• **AIM**: Reproduce the lines of the records from the line with "Where should I click to: Enable" to the line with "pyautogui.click(x=817, y=33)", both included, and nothing else.

• **ENTRIES SUPPLIED**:
------------------------------------

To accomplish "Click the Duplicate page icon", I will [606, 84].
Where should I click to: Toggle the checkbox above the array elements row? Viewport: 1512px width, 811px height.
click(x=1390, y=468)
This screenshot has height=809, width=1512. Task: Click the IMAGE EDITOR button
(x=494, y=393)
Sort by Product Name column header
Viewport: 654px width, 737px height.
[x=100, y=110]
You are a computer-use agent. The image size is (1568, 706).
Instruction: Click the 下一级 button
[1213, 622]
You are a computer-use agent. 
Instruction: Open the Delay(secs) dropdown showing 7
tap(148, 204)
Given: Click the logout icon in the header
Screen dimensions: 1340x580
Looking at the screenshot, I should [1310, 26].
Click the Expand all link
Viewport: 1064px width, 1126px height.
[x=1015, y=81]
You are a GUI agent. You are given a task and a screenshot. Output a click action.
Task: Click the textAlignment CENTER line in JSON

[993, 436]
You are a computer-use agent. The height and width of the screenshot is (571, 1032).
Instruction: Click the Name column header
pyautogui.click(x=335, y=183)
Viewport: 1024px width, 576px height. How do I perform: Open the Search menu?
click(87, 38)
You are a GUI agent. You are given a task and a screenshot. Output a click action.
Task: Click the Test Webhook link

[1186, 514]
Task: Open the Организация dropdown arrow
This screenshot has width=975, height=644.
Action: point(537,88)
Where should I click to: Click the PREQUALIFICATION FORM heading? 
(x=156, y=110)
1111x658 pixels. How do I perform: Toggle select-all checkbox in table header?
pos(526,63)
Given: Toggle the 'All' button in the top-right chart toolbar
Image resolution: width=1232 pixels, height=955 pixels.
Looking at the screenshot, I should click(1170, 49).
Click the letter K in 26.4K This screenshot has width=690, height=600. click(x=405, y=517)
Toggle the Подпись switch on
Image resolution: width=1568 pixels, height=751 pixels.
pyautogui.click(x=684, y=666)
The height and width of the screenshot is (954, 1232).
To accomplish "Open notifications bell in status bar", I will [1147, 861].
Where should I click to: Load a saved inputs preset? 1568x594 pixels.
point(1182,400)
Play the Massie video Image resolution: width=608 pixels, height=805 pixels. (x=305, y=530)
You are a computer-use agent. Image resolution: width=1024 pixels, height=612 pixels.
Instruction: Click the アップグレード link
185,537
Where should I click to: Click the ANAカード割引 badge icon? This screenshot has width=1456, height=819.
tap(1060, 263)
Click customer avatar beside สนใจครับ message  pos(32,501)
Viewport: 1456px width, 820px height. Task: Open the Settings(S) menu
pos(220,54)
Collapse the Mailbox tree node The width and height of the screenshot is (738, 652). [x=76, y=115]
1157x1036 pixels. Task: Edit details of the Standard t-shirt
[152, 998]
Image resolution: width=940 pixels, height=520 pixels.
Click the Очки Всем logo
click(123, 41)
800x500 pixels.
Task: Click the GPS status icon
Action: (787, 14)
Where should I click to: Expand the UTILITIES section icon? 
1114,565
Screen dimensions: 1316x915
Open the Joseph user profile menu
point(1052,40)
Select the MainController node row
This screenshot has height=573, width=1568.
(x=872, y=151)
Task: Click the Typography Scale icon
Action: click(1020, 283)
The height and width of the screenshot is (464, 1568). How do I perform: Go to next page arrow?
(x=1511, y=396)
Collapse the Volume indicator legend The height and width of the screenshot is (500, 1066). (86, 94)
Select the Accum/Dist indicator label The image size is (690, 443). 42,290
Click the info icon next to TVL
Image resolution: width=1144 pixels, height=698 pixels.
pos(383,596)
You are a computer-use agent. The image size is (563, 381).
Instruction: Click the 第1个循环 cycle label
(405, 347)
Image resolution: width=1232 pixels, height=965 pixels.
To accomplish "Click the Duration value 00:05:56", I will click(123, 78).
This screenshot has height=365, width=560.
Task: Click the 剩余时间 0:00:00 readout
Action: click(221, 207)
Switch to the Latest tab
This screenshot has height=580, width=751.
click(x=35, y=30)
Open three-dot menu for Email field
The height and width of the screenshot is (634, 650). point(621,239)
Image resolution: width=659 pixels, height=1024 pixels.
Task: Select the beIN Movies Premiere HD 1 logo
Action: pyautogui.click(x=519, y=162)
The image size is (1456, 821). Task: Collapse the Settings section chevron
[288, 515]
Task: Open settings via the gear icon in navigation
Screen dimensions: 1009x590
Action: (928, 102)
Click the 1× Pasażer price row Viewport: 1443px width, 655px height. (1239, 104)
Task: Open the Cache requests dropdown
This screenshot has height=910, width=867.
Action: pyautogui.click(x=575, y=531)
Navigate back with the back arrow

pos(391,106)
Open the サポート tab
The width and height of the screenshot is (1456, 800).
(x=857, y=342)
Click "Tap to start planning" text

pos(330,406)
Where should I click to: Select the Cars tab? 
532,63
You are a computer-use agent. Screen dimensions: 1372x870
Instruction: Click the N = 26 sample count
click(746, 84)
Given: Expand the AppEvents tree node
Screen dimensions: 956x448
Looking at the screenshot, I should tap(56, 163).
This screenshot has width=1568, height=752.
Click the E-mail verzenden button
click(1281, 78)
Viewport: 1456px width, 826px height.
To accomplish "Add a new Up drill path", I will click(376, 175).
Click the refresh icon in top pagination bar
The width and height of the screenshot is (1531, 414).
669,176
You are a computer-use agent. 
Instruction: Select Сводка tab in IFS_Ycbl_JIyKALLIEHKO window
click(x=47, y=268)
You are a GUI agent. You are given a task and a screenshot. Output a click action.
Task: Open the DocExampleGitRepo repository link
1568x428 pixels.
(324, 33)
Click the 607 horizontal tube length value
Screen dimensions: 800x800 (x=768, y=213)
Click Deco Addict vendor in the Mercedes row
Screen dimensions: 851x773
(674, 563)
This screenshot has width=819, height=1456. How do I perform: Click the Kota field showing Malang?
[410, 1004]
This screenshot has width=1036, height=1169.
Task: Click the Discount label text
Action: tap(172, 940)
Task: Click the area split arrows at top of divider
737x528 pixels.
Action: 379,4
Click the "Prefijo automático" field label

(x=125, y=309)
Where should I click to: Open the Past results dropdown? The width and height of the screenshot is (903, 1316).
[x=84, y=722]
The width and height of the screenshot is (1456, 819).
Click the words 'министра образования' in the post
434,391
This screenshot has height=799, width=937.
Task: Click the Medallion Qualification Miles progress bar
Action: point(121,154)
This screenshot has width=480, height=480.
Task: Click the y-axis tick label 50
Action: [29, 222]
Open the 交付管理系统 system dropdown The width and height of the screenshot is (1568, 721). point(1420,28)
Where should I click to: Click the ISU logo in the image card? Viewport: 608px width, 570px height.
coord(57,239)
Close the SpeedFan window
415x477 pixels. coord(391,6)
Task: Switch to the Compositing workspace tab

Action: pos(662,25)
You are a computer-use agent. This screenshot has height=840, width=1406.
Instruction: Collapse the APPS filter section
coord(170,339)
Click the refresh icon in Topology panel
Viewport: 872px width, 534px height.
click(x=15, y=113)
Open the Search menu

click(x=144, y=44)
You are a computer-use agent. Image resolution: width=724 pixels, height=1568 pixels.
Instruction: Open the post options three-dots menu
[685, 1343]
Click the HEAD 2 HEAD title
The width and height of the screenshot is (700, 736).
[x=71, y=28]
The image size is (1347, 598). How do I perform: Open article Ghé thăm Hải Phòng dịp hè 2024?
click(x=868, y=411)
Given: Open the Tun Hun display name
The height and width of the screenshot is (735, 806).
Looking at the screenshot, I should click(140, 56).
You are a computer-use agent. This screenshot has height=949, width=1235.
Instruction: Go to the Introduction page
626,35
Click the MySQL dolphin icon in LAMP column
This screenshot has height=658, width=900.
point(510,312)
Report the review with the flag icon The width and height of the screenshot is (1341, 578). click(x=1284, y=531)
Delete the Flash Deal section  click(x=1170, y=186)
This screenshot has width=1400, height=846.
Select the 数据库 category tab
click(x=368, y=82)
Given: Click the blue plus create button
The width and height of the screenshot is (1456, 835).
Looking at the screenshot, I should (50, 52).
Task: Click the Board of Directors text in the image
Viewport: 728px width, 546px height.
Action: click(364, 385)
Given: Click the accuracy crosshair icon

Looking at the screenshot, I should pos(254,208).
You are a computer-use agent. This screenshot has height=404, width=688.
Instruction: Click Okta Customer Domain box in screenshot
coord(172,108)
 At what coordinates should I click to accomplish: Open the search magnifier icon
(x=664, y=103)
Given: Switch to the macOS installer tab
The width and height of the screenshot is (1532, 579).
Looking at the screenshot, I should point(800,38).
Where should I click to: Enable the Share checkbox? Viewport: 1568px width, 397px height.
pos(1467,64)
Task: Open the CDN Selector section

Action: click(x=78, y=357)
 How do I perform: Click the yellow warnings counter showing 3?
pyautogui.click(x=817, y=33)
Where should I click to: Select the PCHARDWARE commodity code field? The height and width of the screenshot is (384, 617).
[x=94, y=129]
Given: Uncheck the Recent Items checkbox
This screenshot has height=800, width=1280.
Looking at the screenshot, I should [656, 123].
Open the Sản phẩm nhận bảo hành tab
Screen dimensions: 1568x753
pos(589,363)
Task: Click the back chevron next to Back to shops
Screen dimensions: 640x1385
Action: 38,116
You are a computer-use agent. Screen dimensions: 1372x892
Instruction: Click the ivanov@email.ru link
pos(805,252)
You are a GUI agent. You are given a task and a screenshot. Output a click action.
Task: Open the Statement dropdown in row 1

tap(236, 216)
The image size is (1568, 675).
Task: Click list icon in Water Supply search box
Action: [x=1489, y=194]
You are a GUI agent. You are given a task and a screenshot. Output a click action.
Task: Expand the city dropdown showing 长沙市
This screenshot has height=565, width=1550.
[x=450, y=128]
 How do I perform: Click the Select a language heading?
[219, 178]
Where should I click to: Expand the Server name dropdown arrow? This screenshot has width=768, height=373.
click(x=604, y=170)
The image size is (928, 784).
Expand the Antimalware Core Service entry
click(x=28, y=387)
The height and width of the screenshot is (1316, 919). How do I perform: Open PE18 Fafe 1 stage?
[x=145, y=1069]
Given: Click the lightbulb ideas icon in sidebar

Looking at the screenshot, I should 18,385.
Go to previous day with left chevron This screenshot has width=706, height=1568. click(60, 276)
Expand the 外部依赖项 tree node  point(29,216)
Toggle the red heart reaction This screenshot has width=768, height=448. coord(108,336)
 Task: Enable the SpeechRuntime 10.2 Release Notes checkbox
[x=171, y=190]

------------------------------------

• **RESULT OF THIS TASK**:
Where should I click to: Enable the Share checkbox? Viewport: 1568px width, 397px height.
pos(1467,64)
Task: Open the CDN Selector section

Action: click(x=78, y=357)
 How do I perform: Click the yellow warnings counter showing 3?
pyautogui.click(x=817, y=33)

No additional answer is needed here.